El hambre –por la necesidad del
pan– es característica en la experiencia del pueblo de Dios en su recorrido por
el desierto: “Recuerda todo el camino que el Señor
tu Dios te ha hecho recorrer durante cuarenta años por el desierto, para
afligirte, probarte y conocer lo que hay en tu corazón: Si observas sus
preceptos o no. Él te afligió, haciéndote pasar hambre y después te alimentó
con el maná” (Dt 8,23). Esta difícil e inolvidable prueba que pasaron
los israelitas hace comprender la expresión profética que señala el sentido más
profundo del ‘hambre de Dios’: “Vienen días en que
enviaré hambre al país: No hambre de pan, ni sed de agua, sino de escuchar la
palabra de Dios” (Am 8,11).
Junto con la experiencia
inolvidable del paso por el mar Rojo, el maná en el desierto para satisfacer el
hambre del pueblo elegido tiene un valor incomparable.
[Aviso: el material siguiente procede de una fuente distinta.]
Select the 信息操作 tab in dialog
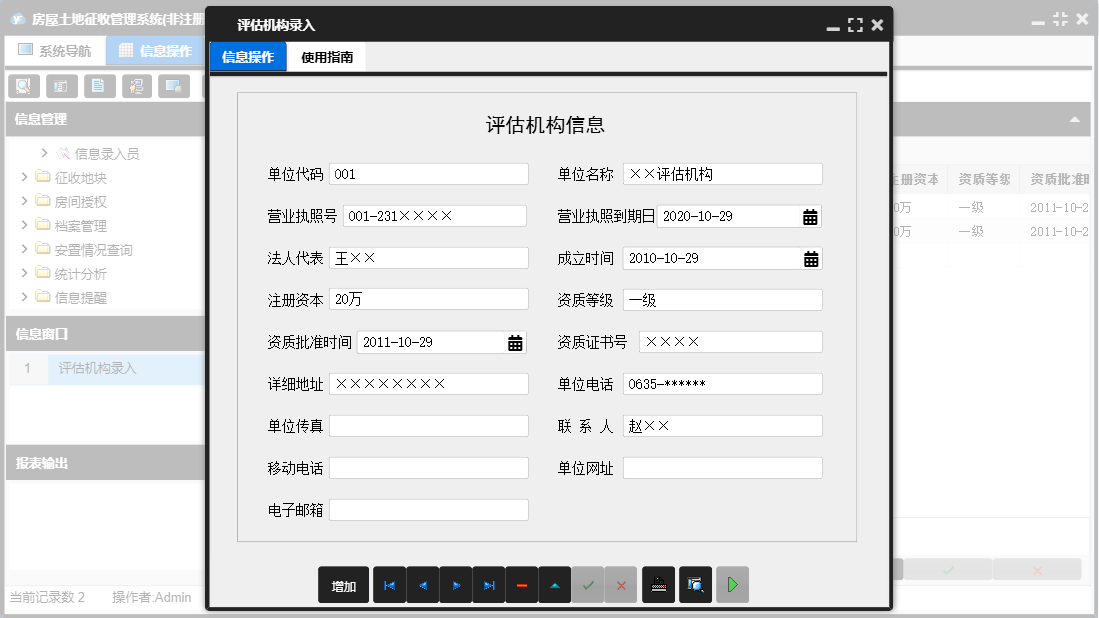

En efecto, el maná es
calificado como ‘trigo de los cielos’, ‘pan de los
fuertes’ (Sal 78,24), ‘manjar de los
ángeles’ (Sab 16,20) y, a su vez, es visto como símbolo de la ‘palabra de Dios’ (cf Dt 8,3; Is 55,2-11), de las ‘enseñanzas de la sabiduría’ (Prov 9,5) y de la
misma ‘sabiduría’ (cf Eclo 15,3; 24,18-20).
Por otra parte, la sabiduría es
una característica de los pobres ‘de hecho’ y
‘de espíritu’, a los que Jesús proclama como
‘bienaventurados’, incluso calificados como
dichosos por tal hambre, ya que anhelan la justicia (Mt 5,6). Resuena
además la respuesta de Jesús a la primera tentación en el desierto: “No sólo de pan vive el ser humano, sino de toda palabra
que sale de la boca de Dios” (Mt 4,4; Lc 4,4; Dt 8,3).
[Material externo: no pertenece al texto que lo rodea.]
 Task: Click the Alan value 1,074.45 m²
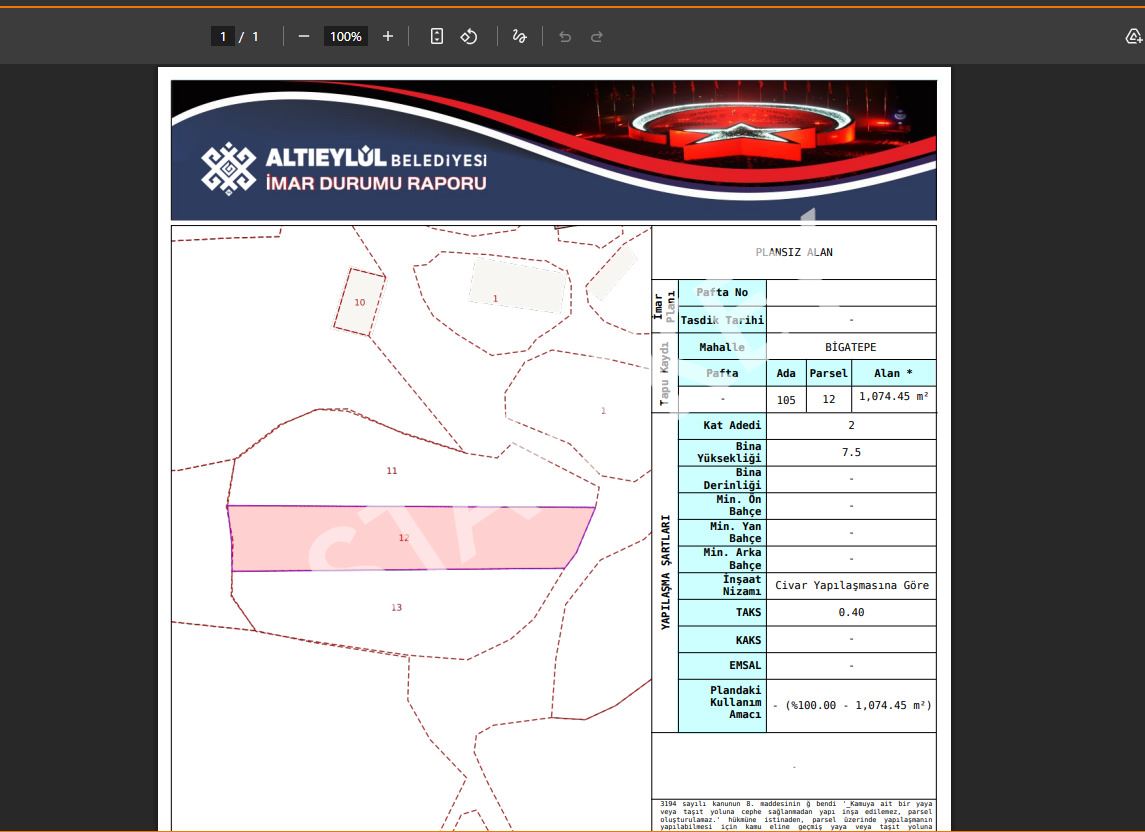tap(894, 397)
Al respecto, el apóstol Santiago
deja en claro la actitud de verdadera convivencia fraternal, en actitud
coherente: “¿De qué sirve a uno, hermanos míos,
decir que tiene fe, si no tiene obras? ¿Podrá acaso salvarlo esa fe? Si
un hermano o hermana andan desnudos y faltos de alimentos y uno de ustedes le
dice: ‘Vayan en paz, abríguense y coman muy bien’, pero
no les da lo necesario para el cuerpo, ¿de
qué sirve? Así también la fe si no tiene obras está muerta por dentro”
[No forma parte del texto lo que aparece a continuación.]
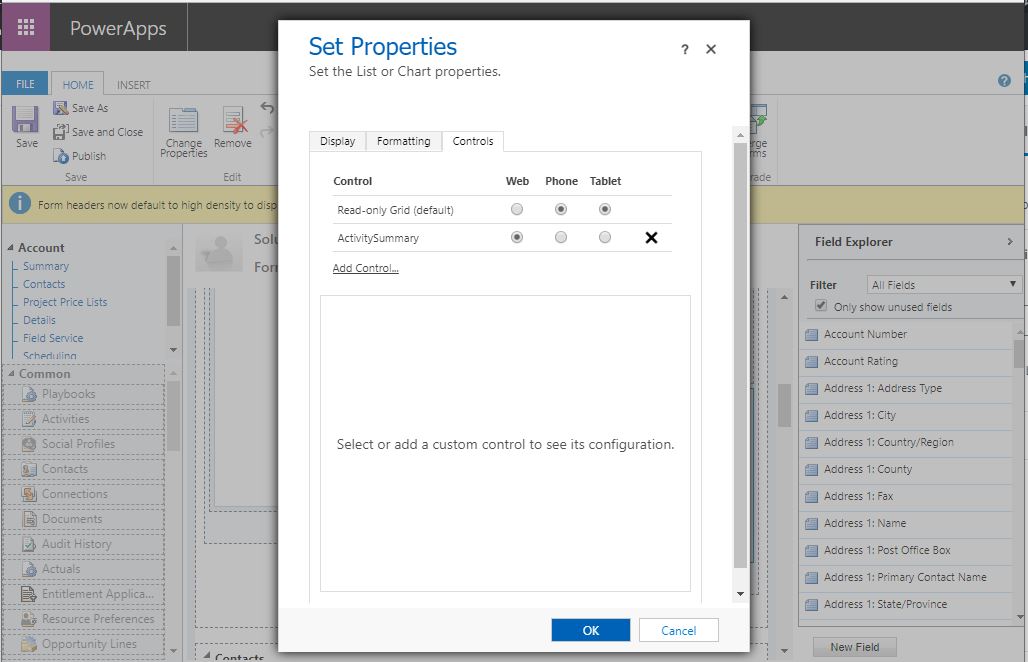Screen dimensions: 1028x662
Task: Remove the ActivitySummary control via the X
Action: click(652, 237)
(St 2,14-17). Compartir el pan con el que no tiene es una obra de misericordia
corporal, pero es algo elemental en la coherencia de la fe y la participación
en la eucaristía.
Todos sentimos hambre todos los
días y tratamos de satisfacerla al menos tres veces. La recomendación común de
los nutriólogos es: “Desayuna como rey, come como
un plebeyo y cena como un mendigo”, para indicarnos que tengamos en
cuenta que el mayor consumo de energías se da durante el día, sobre todo en el
transcurso de la mañana, y desde luego al prepararnos a dormir debemos bajar la
dosis de alimento. Sin embargo, la realidad de los que pasan hambre es muy
fuerte y penosa, ya que la sienten varias veces al día y con frecuencia no la
satisfacen totalmente.
Cristo enuncia nuevamente esta
primera obra corporal de misericordia con el firme propósito de que ninguno
tenga que desear comer de las migajas que caen de la mesa de los más ricos,
como le sucedió al pobre Lázaro (cf Lc 16,19-31). Así aprendemos a compartir
todo lo que somos y tenemos con nuestros hermanos que pasan hambre.